Falso. Bolsonaro voltou a repetir declaração dada à entrevista do New York Times em 2016, que viralizou há duas semanas, com inverdades sobre o povo indígena ianomâmi do Surucucu (RR). Os ianomâmis não praticam canibalismo. Bolsonaro distorce um ritual fúnebre desses indígenas.
O ritual, chamado Reahu, dura vários dias, envolvia a cremação do corpo do falecido e o consumo das cinzas — e não da carne — em mingau de banana-da-terra. Mas segundo o filho do xamã ianomâmi Davi Kopenawa, Dário Kopenawa, os ianomâmis já não consomem mais as cinzas com mingau e sim as enterram em uma celebração coletiva.
O número de morte de gay aumentou ou diminuiu no meu governo? Diminuiu."
Falso. As mortes violentas de pessoas LGBTQIA+ aumentaram 33,33% no Brasil em 2021, na comparação com 2020. O dado é do dossiê do Observatório de Mortes e Violências contra LGBTI+.
Desde o ano 2000, maior número de casos foi registrado em 2017, quando houve 445 mortes violentas de pessoas LGBTQIA+. O número teve uma pequena queda no ano seguinte (420), em 2019 (329) e em 2020 (237), mas voltou a crescer no ano passado, quando 316 pessoas LGBT+ foram vítimas desses tipos de crime.
O dossiê é produzido pelas organizações Acontece Arte e Política LGBTI+, ANTRA (Associação Nacional de Travestis e Transexuais) e a ABGLT (Associação Brasileira de Lésbicas, Gays, Bissexuais, Travestis, Transexuais e Intersexos).
Agora no parlamento europeu, uma diretora da Pfizer foi questionada e ela respondeu se as pessoas inoculadas com a vacina poderiam ou não transmitir o vírus, se foi feito um teste no tocante a isso. Ela respondeu que não. (...) a própria diretora da Pfizer falou que não foi feito nenhum teste até hoje se a pessoa vacinada com a Pfizer pode ou transmitir o vírus, e na verdade transmite."

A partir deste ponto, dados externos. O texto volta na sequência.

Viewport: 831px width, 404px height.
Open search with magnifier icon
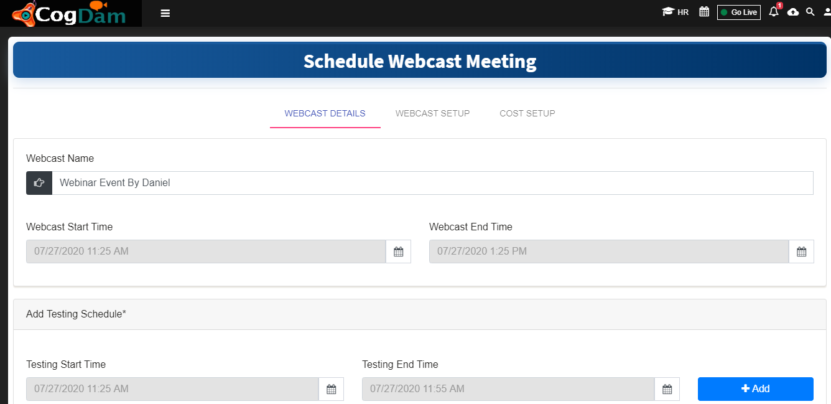pos(810,12)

Bolsonaro reproduz fake news sobre a vacina. A informação de que a diretora da farmacêutica Pfizer assumiu que não foi feito nenhum teste sobre a transmissibilidade do coronavírus antes da vacina entrar no mercado é distorcida, porque esse nunca foi um dos critérios para aprovação do imunizante. Ela realmente afirmou isso, porém não havia exigência para um teste desse tipo: para o uso emergencial na União Europeia era necessário comprovar que a vacina era segura e que teria eficácia de, pelo menos, 50%.
O objetivo das vacinas contra covid-19 era impedir a evolução da doença para formas graves. A vacina não impede a infecção pelo vírus, nem a transmissão de pessoa para pessoa - e esses não foram critérios para a aprovação do imunizante.